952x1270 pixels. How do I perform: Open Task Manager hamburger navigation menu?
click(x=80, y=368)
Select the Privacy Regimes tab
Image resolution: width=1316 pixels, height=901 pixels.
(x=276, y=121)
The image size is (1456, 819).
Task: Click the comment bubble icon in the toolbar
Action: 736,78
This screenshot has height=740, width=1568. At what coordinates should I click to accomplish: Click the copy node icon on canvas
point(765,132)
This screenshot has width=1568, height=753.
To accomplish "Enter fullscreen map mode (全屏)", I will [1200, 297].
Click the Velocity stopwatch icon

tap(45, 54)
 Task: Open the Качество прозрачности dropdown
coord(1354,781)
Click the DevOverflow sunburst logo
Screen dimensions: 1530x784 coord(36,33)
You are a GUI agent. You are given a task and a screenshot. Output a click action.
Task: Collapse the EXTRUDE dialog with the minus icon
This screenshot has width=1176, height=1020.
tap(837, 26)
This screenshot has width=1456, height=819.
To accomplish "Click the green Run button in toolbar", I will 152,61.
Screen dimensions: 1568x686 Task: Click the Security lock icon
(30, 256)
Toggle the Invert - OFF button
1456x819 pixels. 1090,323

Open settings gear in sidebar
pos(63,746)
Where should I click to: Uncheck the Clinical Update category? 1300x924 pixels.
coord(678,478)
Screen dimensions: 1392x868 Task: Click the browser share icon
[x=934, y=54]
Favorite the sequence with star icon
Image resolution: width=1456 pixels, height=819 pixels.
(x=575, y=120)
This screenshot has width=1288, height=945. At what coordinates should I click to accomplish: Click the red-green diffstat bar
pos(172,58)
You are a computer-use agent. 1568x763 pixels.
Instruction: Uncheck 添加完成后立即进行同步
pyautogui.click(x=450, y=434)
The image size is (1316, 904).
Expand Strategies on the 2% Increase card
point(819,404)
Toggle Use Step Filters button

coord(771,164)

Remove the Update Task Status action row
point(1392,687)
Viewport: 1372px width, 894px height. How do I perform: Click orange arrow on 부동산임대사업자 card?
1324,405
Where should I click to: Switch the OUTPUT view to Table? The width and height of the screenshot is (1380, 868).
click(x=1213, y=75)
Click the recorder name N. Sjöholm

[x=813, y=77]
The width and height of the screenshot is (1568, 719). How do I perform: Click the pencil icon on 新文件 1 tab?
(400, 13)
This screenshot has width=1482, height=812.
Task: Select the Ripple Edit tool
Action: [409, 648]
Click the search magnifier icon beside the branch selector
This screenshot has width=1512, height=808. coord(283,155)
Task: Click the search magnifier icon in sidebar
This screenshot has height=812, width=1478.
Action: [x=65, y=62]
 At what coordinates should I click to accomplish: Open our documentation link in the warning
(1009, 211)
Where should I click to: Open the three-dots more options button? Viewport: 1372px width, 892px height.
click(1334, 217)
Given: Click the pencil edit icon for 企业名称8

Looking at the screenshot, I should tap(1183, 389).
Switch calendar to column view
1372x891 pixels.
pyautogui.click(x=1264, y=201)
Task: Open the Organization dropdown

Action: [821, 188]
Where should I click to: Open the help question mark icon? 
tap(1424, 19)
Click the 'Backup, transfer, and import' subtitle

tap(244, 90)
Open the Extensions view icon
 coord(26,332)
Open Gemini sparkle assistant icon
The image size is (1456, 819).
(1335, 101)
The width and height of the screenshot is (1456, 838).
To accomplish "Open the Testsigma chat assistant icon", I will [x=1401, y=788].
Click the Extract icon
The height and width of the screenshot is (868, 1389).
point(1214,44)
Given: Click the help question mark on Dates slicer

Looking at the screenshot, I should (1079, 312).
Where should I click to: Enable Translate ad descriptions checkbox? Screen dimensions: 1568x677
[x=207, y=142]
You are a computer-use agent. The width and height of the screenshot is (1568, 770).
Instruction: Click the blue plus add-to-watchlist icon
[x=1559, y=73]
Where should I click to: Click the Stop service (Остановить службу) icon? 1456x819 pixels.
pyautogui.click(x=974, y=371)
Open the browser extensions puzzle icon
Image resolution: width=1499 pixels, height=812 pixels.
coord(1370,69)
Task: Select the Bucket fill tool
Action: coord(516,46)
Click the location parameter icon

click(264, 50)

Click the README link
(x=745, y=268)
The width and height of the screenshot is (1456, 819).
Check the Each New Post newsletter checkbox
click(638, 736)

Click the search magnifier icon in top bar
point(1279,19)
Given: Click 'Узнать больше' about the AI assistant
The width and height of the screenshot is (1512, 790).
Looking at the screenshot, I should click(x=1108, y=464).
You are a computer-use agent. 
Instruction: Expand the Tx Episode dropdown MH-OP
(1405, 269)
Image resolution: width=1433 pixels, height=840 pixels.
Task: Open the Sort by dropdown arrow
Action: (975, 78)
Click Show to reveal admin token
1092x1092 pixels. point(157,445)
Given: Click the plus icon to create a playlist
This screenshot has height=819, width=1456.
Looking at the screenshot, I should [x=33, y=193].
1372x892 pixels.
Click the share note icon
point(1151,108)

• **What needs to be done**
Reply with an exact transcription of the material above.

• **Task result**
952x1270 pixels. How do I perform: Open Task Manager hamburger navigation menu?
click(x=80, y=368)
Select the Privacy Regimes tab
Image resolution: width=1316 pixels, height=901 pixels.
(x=276, y=121)
The image size is (1456, 819).
Task: Click the comment bubble icon in the toolbar
Action: 736,78
This screenshot has height=740, width=1568. At what coordinates should I click to accomplish: Click the copy node icon on canvas
point(765,132)
This screenshot has width=1568, height=753.
To accomplish "Enter fullscreen map mode (全屏)", I will [1200, 297].
Click the Velocity stopwatch icon

tap(45, 54)
 Task: Open the Качество прозрачности dropdown
coord(1354,781)
Click the DevOverflow sunburst logo
Screen dimensions: 1530x784 coord(36,33)
You are a GUI agent. You are given a task and a screenshot. Output a click action.
Task: Collapse the EXTRUDE dialog with the minus icon
This screenshot has width=1176, height=1020.
tap(837, 26)
This screenshot has width=1456, height=819.
To accomplish "Click the green Run button in toolbar", I will 152,61.
Screen dimensions: 1568x686 Task: Click the Security lock icon
(30, 256)
Toggle the Invert - OFF button
1456x819 pixels. 1090,323

Open settings gear in sidebar
pos(63,746)
Where should I click to: Uncheck the Clinical Update category? 1300x924 pixels.
coord(678,478)
Screen dimensions: 1392x868 Task: Click the browser share icon
[x=934, y=54]
Favorite the sequence with star icon
Image resolution: width=1456 pixels, height=819 pixels.
(x=575, y=120)
This screenshot has width=1288, height=945. At what coordinates should I click to accomplish: Click the red-green diffstat bar
pos(172,58)
You are a computer-use agent. 1568x763 pixels.
Instruction: Uncheck 添加完成后立即进行同步
pyautogui.click(x=450, y=434)
The image size is (1316, 904).
Expand Strategies on the 2% Increase card
point(819,404)
Toggle Use Step Filters button

coord(771,164)

Remove the Update Task Status action row
point(1392,687)
Viewport: 1372px width, 894px height. How do I perform: Click orange arrow on 부동산임대사업자 card?
1324,405
Where should I click to: Switch the OUTPUT view to Table? The width and height of the screenshot is (1380, 868).
click(x=1213, y=75)
Click the recorder name N. Sjöholm

[x=813, y=77]
The width and height of the screenshot is (1568, 719). How do I perform: Click the pencil icon on 新文件 1 tab?
(400, 13)
This screenshot has width=1482, height=812.
Task: Select the Ripple Edit tool
Action: [409, 648]
Click the search magnifier icon beside the branch selector
This screenshot has width=1512, height=808. coord(283,155)
Task: Click the search magnifier icon in sidebar
This screenshot has height=812, width=1478.
Action: [x=65, y=62]
 At what coordinates should I click to accomplish: Open our documentation link in the warning
(1009, 211)
Where should I click to: Open the three-dots more options button? Viewport: 1372px width, 892px height.
click(1334, 217)
Given: Click the pencil edit icon for 企业名称8

Looking at the screenshot, I should tap(1183, 389).
Switch calendar to column view
1372x891 pixels.
pyautogui.click(x=1264, y=201)
Task: Open the Organization dropdown

Action: [821, 188]
Where should I click to: Open the help question mark icon? 
tap(1424, 19)
Click the 'Backup, transfer, and import' subtitle

tap(244, 90)
Open the Extensions view icon
 coord(26,332)
Open Gemini sparkle assistant icon
The image size is (1456, 819).
(1335, 101)
The width and height of the screenshot is (1456, 838).
To accomplish "Open the Testsigma chat assistant icon", I will [x=1401, y=788].
Click the Extract icon
The height and width of the screenshot is (868, 1389).
point(1214,44)
Given: Click the help question mark on Dates slicer

Looking at the screenshot, I should (1079, 312).
Where should I click to: Enable Translate ad descriptions checkbox? Screen dimensions: 1568x677
[x=207, y=142]
You are a computer-use agent. The width and height of the screenshot is (1568, 770).
Instruction: Click the blue plus add-to-watchlist icon
[x=1559, y=73]
Where should I click to: Click the Stop service (Остановить службу) icon? 1456x819 pixels.
pyautogui.click(x=974, y=371)
Open the browser extensions puzzle icon
Image resolution: width=1499 pixels, height=812 pixels.
coord(1370,69)
Task: Select the Bucket fill tool
Action: coord(516,46)
Click the location parameter icon

click(264, 50)

Click the README link
(x=745, y=268)
The width and height of the screenshot is (1456, 819).
Check the Each New Post newsletter checkbox
click(638, 736)

Click the search magnifier icon in top bar
point(1279,19)
Given: Click 'Узнать больше' about the AI assistant
The width and height of the screenshot is (1512, 790).
Looking at the screenshot, I should click(x=1108, y=464).
You are a computer-use agent. 
Instruction: Expand the Tx Episode dropdown MH-OP
(1405, 269)
Image resolution: width=1433 pixels, height=840 pixels.
Task: Open the Sort by dropdown arrow
Action: (975, 78)
Click Show to reveal admin token
1092x1092 pixels. point(157,445)
Given: Click the plus icon to create a playlist
This screenshot has height=819, width=1456.
Looking at the screenshot, I should [x=33, y=193].
1372x892 pixels.
Click the share note icon
point(1151,108)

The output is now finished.